| WHAT TO PRODUCE |
Down to the final character, output the records below as they stand.

Items from a dataset:
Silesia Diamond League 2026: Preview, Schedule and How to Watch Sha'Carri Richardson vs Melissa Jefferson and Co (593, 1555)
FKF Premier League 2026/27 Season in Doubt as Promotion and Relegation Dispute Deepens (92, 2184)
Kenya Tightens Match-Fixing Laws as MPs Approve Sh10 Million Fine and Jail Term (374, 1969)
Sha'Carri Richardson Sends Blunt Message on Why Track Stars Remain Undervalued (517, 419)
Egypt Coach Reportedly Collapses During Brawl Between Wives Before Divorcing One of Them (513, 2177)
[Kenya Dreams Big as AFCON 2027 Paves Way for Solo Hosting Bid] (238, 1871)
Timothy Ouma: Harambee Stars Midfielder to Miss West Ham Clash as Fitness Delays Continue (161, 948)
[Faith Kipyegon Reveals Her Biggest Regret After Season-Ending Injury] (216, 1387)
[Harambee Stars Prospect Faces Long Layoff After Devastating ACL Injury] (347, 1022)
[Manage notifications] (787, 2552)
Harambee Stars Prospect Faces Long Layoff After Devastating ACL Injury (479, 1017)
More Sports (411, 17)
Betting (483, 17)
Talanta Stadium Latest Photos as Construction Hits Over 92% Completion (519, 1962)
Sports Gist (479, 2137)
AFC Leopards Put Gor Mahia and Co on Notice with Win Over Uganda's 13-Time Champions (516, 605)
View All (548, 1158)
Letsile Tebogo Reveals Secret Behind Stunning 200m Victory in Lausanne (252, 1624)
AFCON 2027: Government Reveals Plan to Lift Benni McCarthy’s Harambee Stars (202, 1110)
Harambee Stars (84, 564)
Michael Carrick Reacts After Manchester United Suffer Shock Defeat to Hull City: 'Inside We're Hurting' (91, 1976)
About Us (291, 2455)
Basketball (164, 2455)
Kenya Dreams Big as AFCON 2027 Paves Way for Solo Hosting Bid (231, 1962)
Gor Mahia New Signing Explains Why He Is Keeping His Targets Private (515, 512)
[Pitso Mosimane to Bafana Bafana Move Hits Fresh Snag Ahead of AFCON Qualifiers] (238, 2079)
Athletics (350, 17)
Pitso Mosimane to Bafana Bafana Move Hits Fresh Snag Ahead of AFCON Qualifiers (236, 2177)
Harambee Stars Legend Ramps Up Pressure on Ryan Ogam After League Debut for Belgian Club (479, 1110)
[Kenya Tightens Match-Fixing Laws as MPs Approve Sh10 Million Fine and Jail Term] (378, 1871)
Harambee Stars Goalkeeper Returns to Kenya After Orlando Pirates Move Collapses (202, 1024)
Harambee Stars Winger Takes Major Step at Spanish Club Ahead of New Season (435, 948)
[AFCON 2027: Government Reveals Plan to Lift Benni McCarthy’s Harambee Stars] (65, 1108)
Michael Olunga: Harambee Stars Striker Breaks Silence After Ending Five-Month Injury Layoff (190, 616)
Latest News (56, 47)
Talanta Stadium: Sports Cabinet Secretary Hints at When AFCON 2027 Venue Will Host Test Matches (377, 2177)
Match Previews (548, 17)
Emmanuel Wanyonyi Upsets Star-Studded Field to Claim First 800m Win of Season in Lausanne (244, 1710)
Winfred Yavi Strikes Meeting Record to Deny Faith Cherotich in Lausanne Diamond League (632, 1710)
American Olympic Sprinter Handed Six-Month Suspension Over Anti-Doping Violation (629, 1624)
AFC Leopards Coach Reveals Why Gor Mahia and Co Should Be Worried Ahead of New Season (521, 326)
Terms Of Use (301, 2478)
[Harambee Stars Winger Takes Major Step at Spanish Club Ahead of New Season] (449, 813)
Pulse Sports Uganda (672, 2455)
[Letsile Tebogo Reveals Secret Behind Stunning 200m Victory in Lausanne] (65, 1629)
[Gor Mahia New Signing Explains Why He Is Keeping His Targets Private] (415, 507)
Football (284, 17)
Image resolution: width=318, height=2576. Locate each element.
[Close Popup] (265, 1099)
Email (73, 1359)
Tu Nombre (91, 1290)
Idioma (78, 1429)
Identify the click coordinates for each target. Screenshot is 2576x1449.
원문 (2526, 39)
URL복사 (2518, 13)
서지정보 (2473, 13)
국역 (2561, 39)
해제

| RESULT OF THIS EXERCISE |
Silesia Diamond League 2026: Preview, Schedule and How to Watch Sha'Carri Richardson vs Melissa Jefferson and Co (593, 1555)
FKF Premier League 2026/27 Season in Doubt as Promotion and Relegation Dispute Deepens (92, 2184)
Kenya Tightens Match-Fixing Laws as MPs Approve Sh10 Million Fine and Jail Term (374, 1969)
Sha'Carri Richardson Sends Blunt Message on Why Track Stars Remain Undervalued (517, 419)
Egypt Coach Reportedly Collapses During Brawl Between Wives Before Divorcing One of Them (513, 2177)
[Kenya Dreams Big as AFCON 2027 Paves Way for Solo Hosting Bid] (238, 1871)
Timothy Ouma: Harambee Stars Midfielder to Miss West Ham Clash as Fitness Delays Continue (161, 948)
[Faith Kipyegon Reveals Her Biggest Regret After Season-Ending Injury] (216, 1387)
[Harambee Stars Prospect Faces Long Layoff After Devastating ACL Injury] (347, 1022)
[Manage notifications] (787, 2552)
Harambee Stars Prospect Faces Long Layoff After Devastating ACL Injury (479, 1017)
More Sports (411, 17)
Betting (483, 17)
Talanta Stadium Latest Photos as Construction Hits Over 92% Completion (519, 1962)
Sports Gist (479, 2137)
AFC Leopards Put Gor Mahia and Co on Notice with Win Over Uganda's 13-Time Champions (516, 605)
View All (548, 1158)
Letsile Tebogo Reveals Secret Behind Stunning 200m Victory in Lausanne (252, 1624)
AFCON 2027: Government Reveals Plan to Lift Benni McCarthy’s Harambee Stars (202, 1110)
Harambee Stars (84, 564)
Michael Carrick Reacts After Manchester United Suffer Shock Defeat to Hull City: 'Inside We're Hurting' (91, 1976)
About Us (291, 2455)
Basketball (164, 2455)
Kenya Dreams Big as AFCON 2027 Paves Way for Solo Hosting Bid (231, 1962)
Gor Mahia New Signing Explains Why He Is Keeping His Targets Private (515, 512)
[Pitso Mosimane to Bafana Bafana Move Hits Fresh Snag Ahead of AFCON Qualifiers] (238, 2079)
Athletics (350, 17)
Pitso Mosimane to Bafana Bafana Move Hits Fresh Snag Ahead of AFCON Qualifiers (236, 2177)
Harambee Stars Legend Ramps Up Pressure on Ryan Ogam After League Debut for Belgian Club (479, 1110)
[Kenya Tightens Match-Fixing Laws as MPs Approve Sh10 Million Fine and Jail Term] (378, 1871)
Harambee Stars Goalkeeper Returns to Kenya After Orlando Pirates Move Collapses (202, 1024)
Harambee Stars Winger Takes Major Step at Spanish Club Ahead of New Season (435, 948)
[AFCON 2027: Government Reveals Plan to Lift Benni McCarthy’s Harambee Stars] (65, 1108)
Michael Olunga: Harambee Stars Striker Breaks Silence After Ending Five-Month Injury Layoff (190, 616)
Latest News (56, 47)
Talanta Stadium: Sports Cabinet Secretary Hints at When AFCON 2027 Venue Will Host Test Matches (377, 2177)
Match Previews (548, 17)
Emmanuel Wanyonyi Upsets Star-Studded Field to Claim First 800m Win of Season in Lausanne (244, 1710)
Winfred Yavi Strikes Meeting Record to Deny Faith Cherotich in Lausanne Diamond League (632, 1710)
American Olympic Sprinter Handed Six-Month Suspension Over Anti-Doping Violation (629, 1624)
AFC Leopards Coach Reveals Why Gor Mahia and Co Should Be Worried Ahead of New Season (521, 326)
Terms Of Use (301, 2478)
[Harambee Stars Winger Takes Major Step at Spanish Club Ahead of New Season] (449, 813)
Pulse Sports Uganda (672, 2455)
[Letsile Tebogo Reveals Secret Behind Stunning 200m Victory in Lausanne] (65, 1629)
[Gor Mahia New Signing Explains Why He Is Keeping His Targets Private] (415, 507)
Football (284, 17)
Image resolution: width=318, height=2576. Locate each element.
[Close Popup] (265, 1099)
Email (73, 1359)
Tu Nombre (91, 1290)
Idioma (78, 1429)
Identify the click coordinates for each target. Screenshot is 2576x1449.
원문 (2526, 39)
URL복사 (2518, 13)
서지정보 (2473, 13)
국역 (2561, 39)
해제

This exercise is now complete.